**Problems:**
1 - Reproduce the passage from the article on clothing durability below, starting with "- All seams should" and going on through "a weaker finish.".
2 - Answer these from the article on clothing durability below:
(a) About how many stitches per 1" increment should a regular, fairly durable straight stitch have?
(b) What is the most common method for clean finishing seam raw edges?
(c) What is the main contributing factor to a garment's durability?
3 - Pick up the article on clothing durability below after its final sentence and keep writing it.

When it comes to styling and versatility, color is another important element that comes into play. Wardrobe essentials you currently own are most likely neutral, solid colors. As in the case of the sweater blouse however, a colorful print can keep things interesting yet allow you to effortlessly mix the blouse with any color bottoms. The option of a unique print is also a great way to avoid having to elevate a simple outfit with accessories allowing the design elements and print to be strong enough to stand on their own. 

Construction quality and long-term durability:
Picture
Via Pixabay
Not many of us turn a clothing item inside out and check how well the seams are constructed while in the shopping process. Durability however, is important whether related to a wardrobe staple or a single-occasion item. After all, a clothing item with a short life span can never truly become a wardrobe classic- it simply lacks the capability to stand the test of time.

​The construction quality of a an apparel item is the main contributing factor to durability. Of course, the more work and complex finishes applied, the more expensive the garment will be. If you are not one to spend hundreds on a clothing item just to get the highest quality finishes, then don't worry- you can still get your hands on a well-made style while being on a budget. All you have to do is be able to recognize a few important sewing/construction features that aid in the long-lasting durability of a garment. 
Picture
Via Pixabay
Here are a few sewing elements to look out for:

- Is the stitch length too large? It sounds  a bit complicated if you are not familiar with sewing techniques but stitch length plays quite a role in the durability of a seam. Stitch length is determined by counting how many stitches are within a 1" increment. Usually, there should be about 7-8 stitches per 1" increment on a regular, fairly durable straight stitch. A less durable seam will have longer stitches that are less dense thus decreasing the durability of the seam by making it looser. You can easily test this on the front of the garment by pulling the seam slightly apart- if while pulling, the stitch thread is showing too much on the face side of the garment, the stitch is most likely too long. This might compromise the durability of the seam over time.

- All seams should be clean finished. A serging stitch is the most common method used for clean finishing seam raw edges. It is fairly inexpensive and overall, pretty durable long term. A denser serging stitch will offer more durability over time, while a looser stitch with less loops will form a weaker finish.

(Records about locating elements on screens)
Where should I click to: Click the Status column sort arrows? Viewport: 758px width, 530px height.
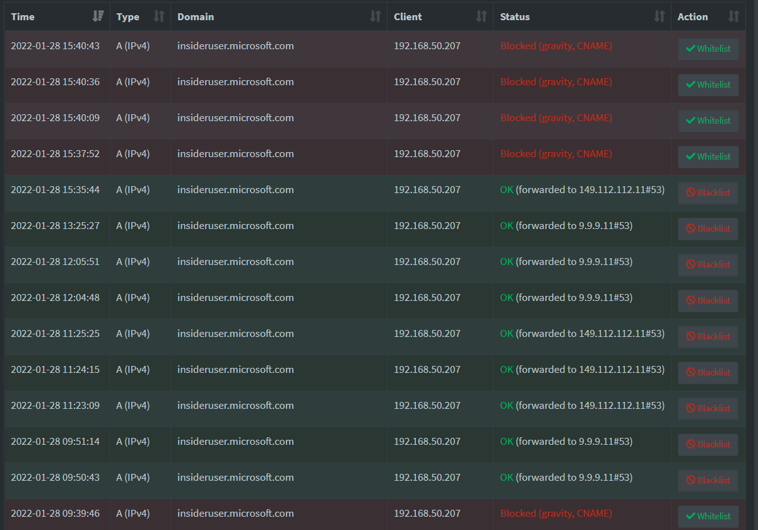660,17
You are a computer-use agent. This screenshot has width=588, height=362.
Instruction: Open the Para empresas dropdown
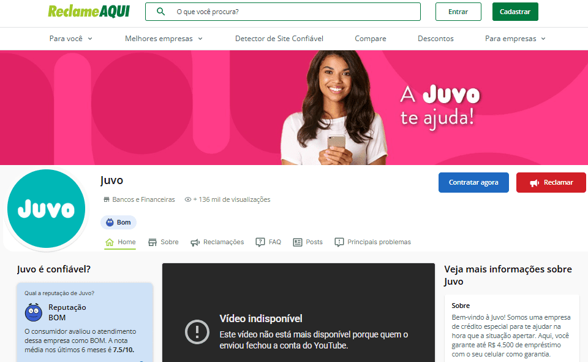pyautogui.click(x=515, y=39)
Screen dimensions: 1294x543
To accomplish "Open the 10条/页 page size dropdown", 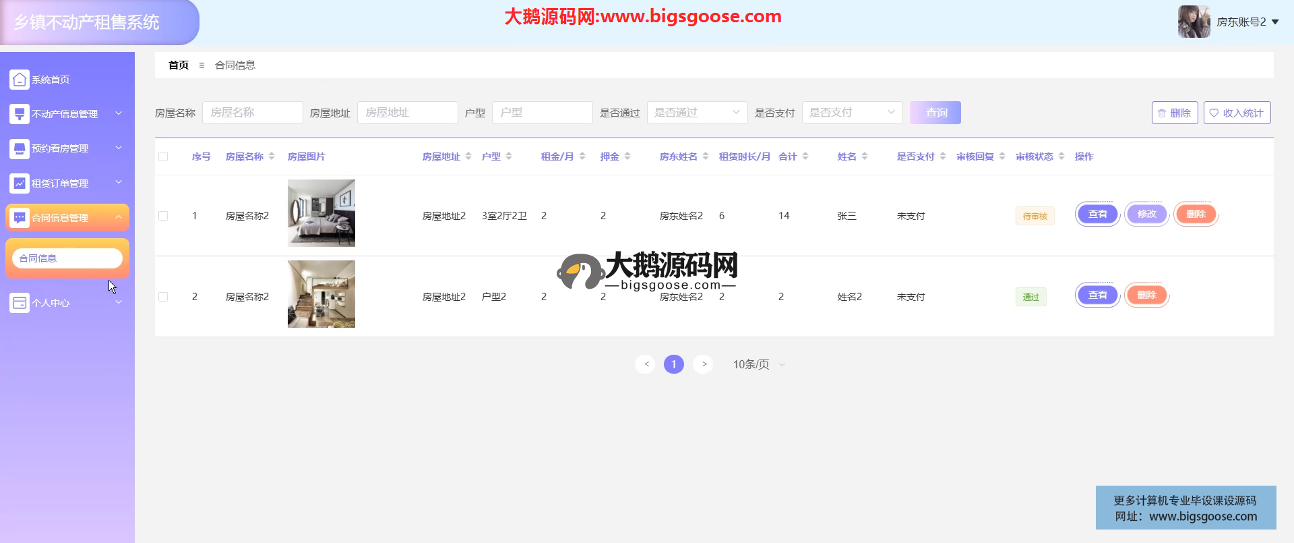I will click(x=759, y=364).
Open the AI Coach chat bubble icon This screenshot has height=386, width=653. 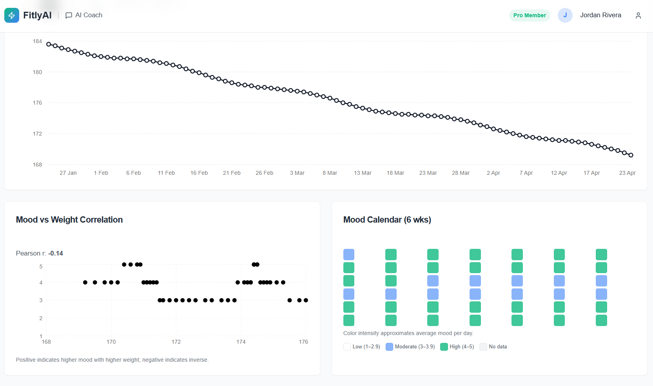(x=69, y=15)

**Expected results:**
1 -
- All seams should be clean finished. A serging stitch is the most common method used for clean finishing seam raw edges. It is fairly inexpensive and overall, pretty durable long term. A denser serging stitch will offer more durability over time, while a looser stitch with less loops will form a weaker finish.

2 -
(a) About 7-8 stitches.
(b) A serging stitch.
(c) The construction quality of the apparel item.

3 -
- Top stitched seams increase the durability of a garment: top-stitching offers an extra layer of durability by the addition of a second stitch. While commonly used for decorative purposes, it also provides extra seam reinforcement for long term durability. It is for that reason that you'll notice top stitching being so prevalent on denim items like jean bottoms and jean jackets, as well as work wear that requires long-term strength. 

-Watch for synthetic smells. This is usually not an issue with most apparel because retailers do their best to work with trusted vendors. However, if you are really on a budget and looking for the least expensive alternative, you might come across some clothing items that have a lingering synthetic, plastic-like smell. This is due to the use of a lower quality mix of synthetic fibers that in many cases, accompanies a smell that is difficult to get rid of even after a multitude of wash cycles. This synthetic smell is usually a tell-tale sign that the garment might not be of the best overall quality. Fabric choice and quality is usually one of the first steps made in the apparel construction process. If the fabric is not up to code, you can often assume the rest of the garment will not be either. 

-Fabric raw edges should be reinforced (using various techniques). While it is a given that seam raw edges should always be clean-finished, other vulnerable edges such as the neckline, armholes and waist should also receive the right amount of reinforcement at the construction stage. Overtime, sensitive areas such as these get stretched in the wear-and-care process. If they are not properly finished either with binding, facings, twill tape etc., you can expect to say goodbye to wearing these clothing items much earlier than expected. 

Also keep in mind that garment durability is essential when it comes to long term wash and care. Apparel that is sewn to be durable, will be able to withstand lots of regular machine wash cycles without incurring damage over time. ​

Easy wash and care over time:
Picture
Via Pixabay

​We touched on the hassle of dry cleaning earlier but lets break it down a bit further: 
​
It is very easy to fall in love with the feel of fine fabrics like silk or the uniqueness of highly decorative fabrics featuring beading or sequins. However, if you are looking for that wardrobe staple that requires the least amount of hassle to care for, then finding alternatives that can withstand a regular wash cycle is perhaps the smarter way to go in the long term. If easy care is what you are after, it is suggested that you get in the habit of reading the care tags and instructions before making the purchase. Choose fabrics that look and feel like natural fibers but are constructed to be low maintenance.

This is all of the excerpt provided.